On-call is such a mental tax because of the vast number of services we support, your brain is fried after that week. Most companies realize that the mental and physical strain of on-call should be compensated.

Having said that, irrespective of your comp model, it is important that you have regular sessions with your on-call staff and keep track of their physical and mental health, and most importantly, aggressively tune your on-call alerts to minimize non-critical pages during non-business hours.

Heavens forbid, someone YOLO mutes a spurious monitor at some ungodly hour.

Why are on-call policies crucial for businesses?

On-call policies are crucial for ensuring uninterrupted operations and prompt issue resolution, contributing to enhanced customer satisfaction and supporting the well-being of on-call staff in a 24/7 business environment.

What are the tips for creating an effective IT on-call policy?

To create an effective IT on-call policy, clearly define roles and responsibilities during on-call periods, and establish a fair rotation schedule to prevent burnout among team members. Regularly review and update the policy based on feedback and evolving business needs for optimal performance.

What factors influence different on-call pay rates?

Various factors influence on-call pay rates, including industry standards, the level of expertise required, the frequency and urgency of on-call duties, and the overall compensation structure of the organization. Additionally, regional cost of living and market demand for specific skills can also play a role in determining on-call pay rates.

What are the industry standards for compensating on-call employees?
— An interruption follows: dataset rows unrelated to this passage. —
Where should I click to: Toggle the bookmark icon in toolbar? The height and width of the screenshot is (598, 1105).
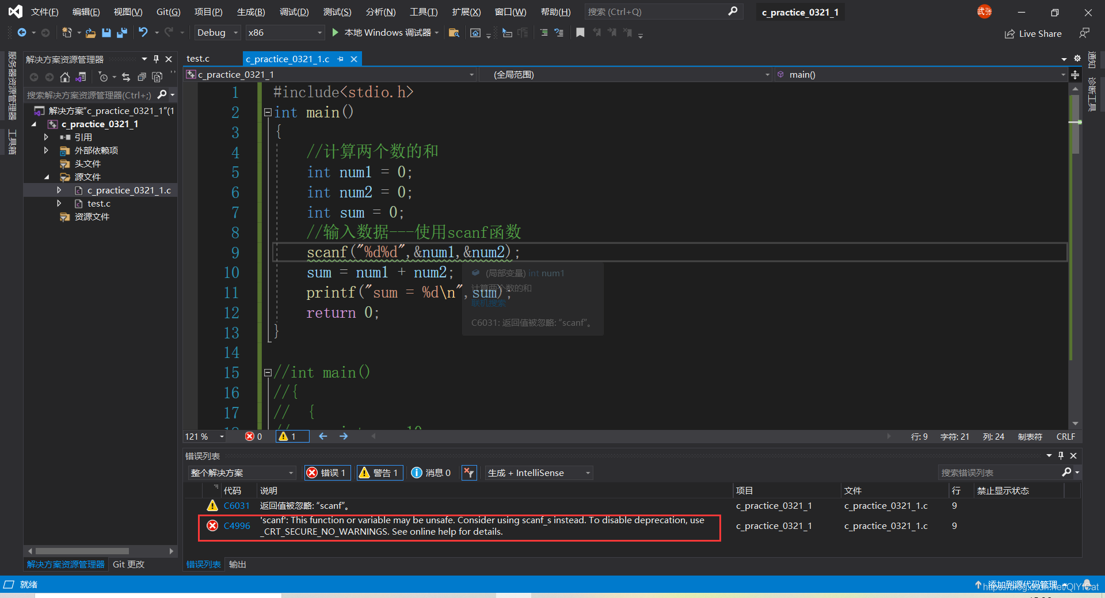point(580,33)
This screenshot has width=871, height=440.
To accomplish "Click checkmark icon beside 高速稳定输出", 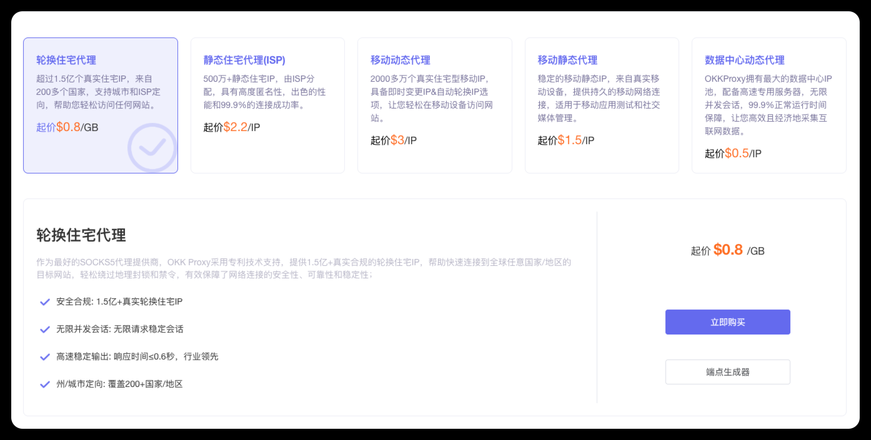I will (45, 357).
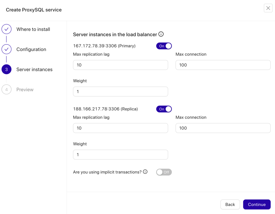Disable the 188.166.217.78 Replica server toggle
Viewport: 275px width, 214px height.
(164, 109)
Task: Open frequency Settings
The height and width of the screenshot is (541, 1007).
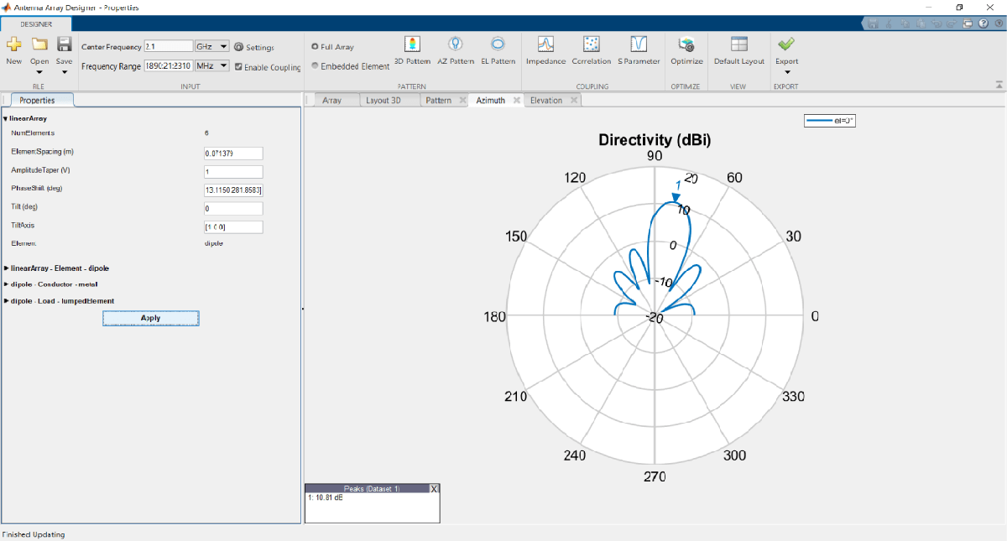Action: click(x=255, y=48)
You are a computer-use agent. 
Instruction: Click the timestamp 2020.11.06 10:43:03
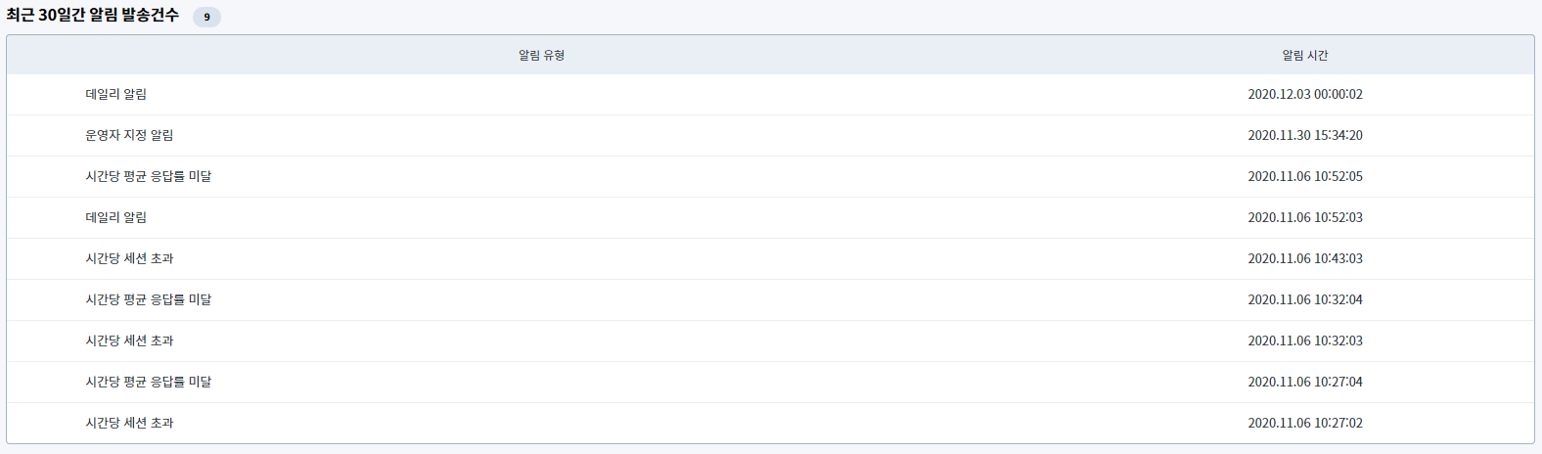pos(1305,259)
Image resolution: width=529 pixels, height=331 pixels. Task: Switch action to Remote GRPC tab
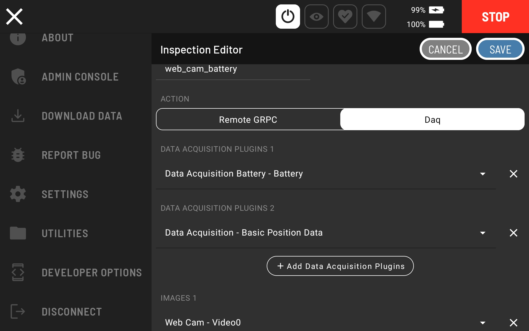(248, 119)
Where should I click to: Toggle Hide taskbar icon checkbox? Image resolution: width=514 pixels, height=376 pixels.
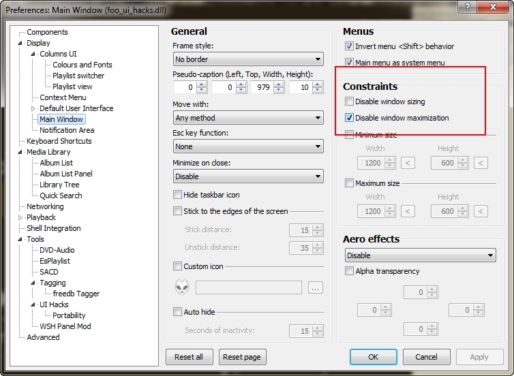178,195
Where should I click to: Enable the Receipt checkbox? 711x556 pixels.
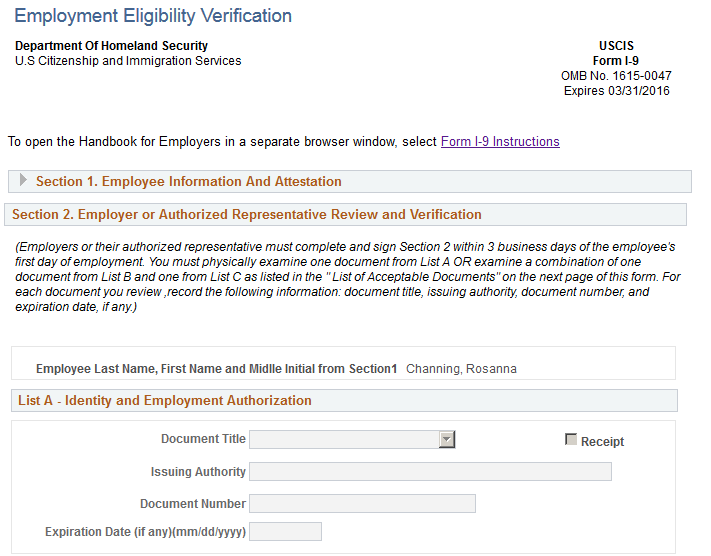(571, 439)
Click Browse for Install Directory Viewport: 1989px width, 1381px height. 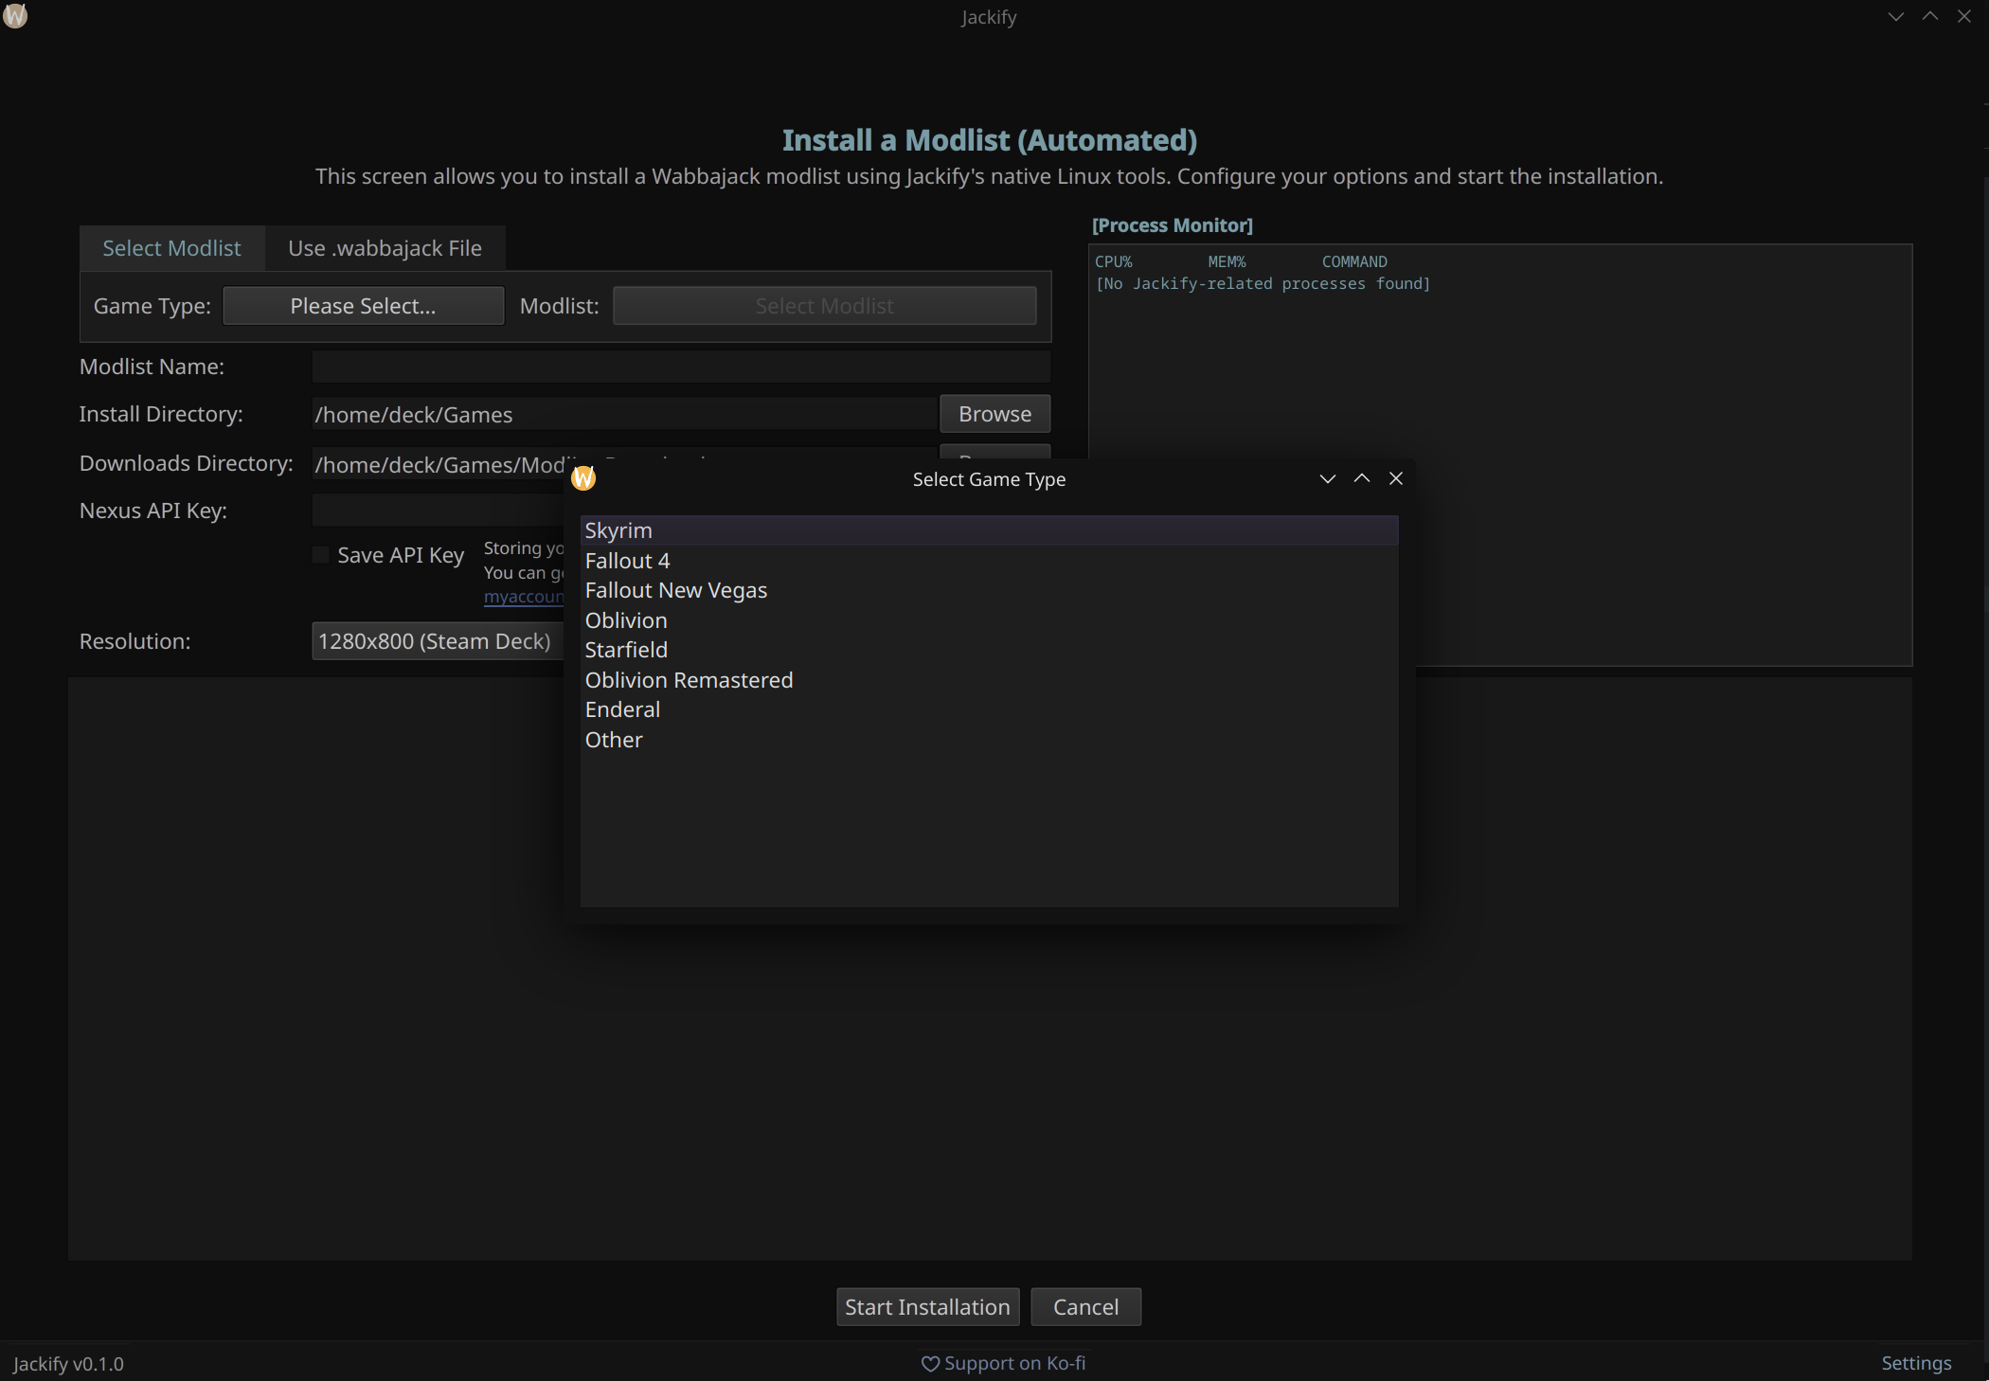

Industry standards for compensating on-call employees vary across sectors and regions. Generally, they are influenced by factors such as the nature of the job, the level of expertise required, and the prevailing market conditions.

How can organizations define procedures and responsibilities for on-call teams?

Organizations can define on-call procedures and responsibilities by creating clear documentation, conducting regular training, establishing fair rotation schedules, defining efficient communication channels, outlining escalation paths, and conducting periodic reviews for updates.

What are the examples of on-call support models?

  1. Primary On-Call: One designated person is responsible for handling issues during a specific time, with others available as backups.
  2. Follow-the-Sun: Support is handed off between global teams based on the time of day, ensuring 24/7 coverage.
  3. Shared On-Call: Responsibility is distributed among team members, each taking turns in an on-call rotation.
  4. Tiered On-Call: Different levels of on-call support exist, with more experienced personnel being called in for complex issues.

What are the primary responsibilities of software engineers during on-call shifts?

During on-call shifts, software engineers diagnose and prioritize issues, communicate with teams, continuously improve processes, and adapt to challenges for system stability.